• _WRITTEN INSTRUCTION_
From the transcript below on the founders and political parties, reproduce word for word the stretch from "The founders, including" through "were just wrong.".

The founders, including Hamilton Madison. I mean, I feel funny talking to the biographer of Madison about this, because you know, you've forgot more about this today than I'll ever know. But you know, they're always talking about faction, by which they mean political parties, which they think are this kind of corrupting factor in democratic government, and they were just wrong.
I mean, I don't think you know, their democracies all seemed to develop political parties the fundamental feature, and they felt we could do without them, and not only could we do without them, that we wouldn't have a healthy democracy unless we did without them. As you say, they both immediately founded political parties themselves. It was just a
kind of fundamental misreading. But I think if you read something like The Federalist sixty five, it's shot through with this idea of individuals making decisions without fundamental reference to being part of political parties. You're totally right. And I guess what I'm saying, and I'm making this up as I go, so you know, take it for what it's worth. Madison,
I know, did believe those things. It was totally sincere on his part, and the failure to anticipate political parties was based on his intellectual I would even say hubrist at that moment, which is that he thought he'd designed a constitution that would fix the problem political parties. Hamilton, however, was not a naive person. Ever, there was nothing naive
about Hamilton. And although he's talking the Madisonian language and the Federalist papers, including in sixty five, what I'm spec thinking about is that maybe Hamilton didn't believe it as much as Madison definitely did believe it even when Hamilton was saying it. So I wonder if he wasn't already anticipating something like that and already thinking that there probably would be political parties, even as he joined these documents declaring that they designed a constitution that would fix the
problem with political parties. Yeah, that's interesting. Well, let me ask you about something else I've been thinking about, which is whether there was a fundamental failure on the part of the founders in thinking about transitions presidential leadership transitions, because two things that they did not include in the constitution were any kind of term limits for the head of government and I think in the impeachment trial, what
Jamie you're asking characterized so effectively as this January problem, which Mitch McConnell ended up taking advantage of by saying, no, we won't impeach him while he's still in office, and then it once he wakes he's out of office. He believes that there's this loophole, which I don't think is
supported by constitutional history. However, there is a lack of clear procedure and lack of anticipation about this really particular problem that seems to arise almost everywhere in the world all the time, which is leaders not wanting to leave office, including when they lose free and fair elections. You know, it may be that those things are related to each other. I mean, the Framers didn't have term limits because they didn't think that the president was going to step down
after only a few terms. Hamilton basically wanted an elected monarchy, and he wanted Washington to be the first elected monarch. And it was only when Washington did step down after two terms that this tradition emerged, only subsequently broke by FDR and then subsequently put into a constitutional amendment. So the fact that they didn't have trem limits. Wasn't a you know, it wasn't a bug for them. It was
a feature. They wanted a strong executive and those of them who, including Hamilton, who really wanted something that looked more like a monarchic presidency, appreciated that fact. And they weren't that worried about the transitions problem. I think insofar as they were had Washington in mind. They figured he'd always be reelected, and they figured that people who were not elected would step down, and that did happen right Adams,
right out of the box. You know, the second president loses an election to Jefferson, and he does step down. Another part of it, I think was that they had an image of what a gentleman of the late eighteenth century cared most about, and that was his reputation. And they knew that loss of reputation could be ruinous, and doing the kinds of things that Donald Trump did would have been reputation destroying. I mean, these were people who
fought and in Hamilton's case, died for their reputation. I mean, people who will fight a duel are people who really value reputation above everything else, including possibly you know, life and limb so I think that might be why they
were not as worried about people refusing to step down. Well, is it fair to say that while they were obsessed fully focused on the problem of demagogues and politics, they didn't anticipate the narrower problem of what do you do when you've got the demagogue in office and you're trying to transition away you trying to get the demagogue to yield. I mean, that is the problem we ran into with
Donald Trump. The fox was in the Henhouse. The demagogue was elected president in a flukish way, but legitimately and like a demagogue, tried as hard as he possibly could not to yield power. And I think historians may look back on this period and think we came a lot closer than we ever anticipated coming to not having a successful democratic transition. In the twenty twenty election, we'll be
right back. I think your point, Jacob about the Framers not really thinking about what to do if a demagogue did get elected is profound and I think pretty original, because they thought a lot about how to keep him out office, but not a lot about what to do once he was in office. I think there's a separate question of how close we were, and it's one worth exploring.

• _RECORD EXCERPTS_
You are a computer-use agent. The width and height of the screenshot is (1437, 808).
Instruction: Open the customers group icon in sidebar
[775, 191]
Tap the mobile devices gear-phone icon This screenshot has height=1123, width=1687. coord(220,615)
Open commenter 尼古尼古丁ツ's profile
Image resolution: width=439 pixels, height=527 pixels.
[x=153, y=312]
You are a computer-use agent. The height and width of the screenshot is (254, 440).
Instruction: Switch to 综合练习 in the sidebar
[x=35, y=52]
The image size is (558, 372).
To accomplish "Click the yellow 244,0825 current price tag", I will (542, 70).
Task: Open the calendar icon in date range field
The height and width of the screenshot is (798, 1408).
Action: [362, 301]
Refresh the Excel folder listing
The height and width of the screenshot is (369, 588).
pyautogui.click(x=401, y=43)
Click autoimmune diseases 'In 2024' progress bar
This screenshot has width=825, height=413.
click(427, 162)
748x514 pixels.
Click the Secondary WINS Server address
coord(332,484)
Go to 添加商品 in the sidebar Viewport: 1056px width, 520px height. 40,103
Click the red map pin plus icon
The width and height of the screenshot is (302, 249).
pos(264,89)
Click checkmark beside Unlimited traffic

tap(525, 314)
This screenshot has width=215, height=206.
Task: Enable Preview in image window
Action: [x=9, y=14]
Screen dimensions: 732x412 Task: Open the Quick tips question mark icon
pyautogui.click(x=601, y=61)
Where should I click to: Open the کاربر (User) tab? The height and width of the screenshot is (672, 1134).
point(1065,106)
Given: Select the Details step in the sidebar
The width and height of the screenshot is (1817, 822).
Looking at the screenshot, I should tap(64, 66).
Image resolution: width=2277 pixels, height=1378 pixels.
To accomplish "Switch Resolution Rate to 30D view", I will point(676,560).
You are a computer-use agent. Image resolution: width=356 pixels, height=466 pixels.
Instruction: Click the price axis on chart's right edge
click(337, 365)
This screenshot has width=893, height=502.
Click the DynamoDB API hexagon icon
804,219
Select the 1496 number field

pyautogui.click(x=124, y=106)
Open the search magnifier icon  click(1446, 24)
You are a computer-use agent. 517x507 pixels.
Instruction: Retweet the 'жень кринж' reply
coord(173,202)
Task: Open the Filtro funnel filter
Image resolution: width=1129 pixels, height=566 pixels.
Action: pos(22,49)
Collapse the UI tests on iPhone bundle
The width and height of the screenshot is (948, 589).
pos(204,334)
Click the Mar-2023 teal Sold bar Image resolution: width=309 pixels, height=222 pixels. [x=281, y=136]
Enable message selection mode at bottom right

• _CORRECT OUTPUT_
The founders, including Hamilton Madison. I mean, I feel funny talking to the biographer of Madison about this, because you know, you've forgot more about this today than I'll ever know. But you know, they're always talking about faction, by which they mean political parties, which they think are this kind of corrupting factor in democratic government, and they were just wrong.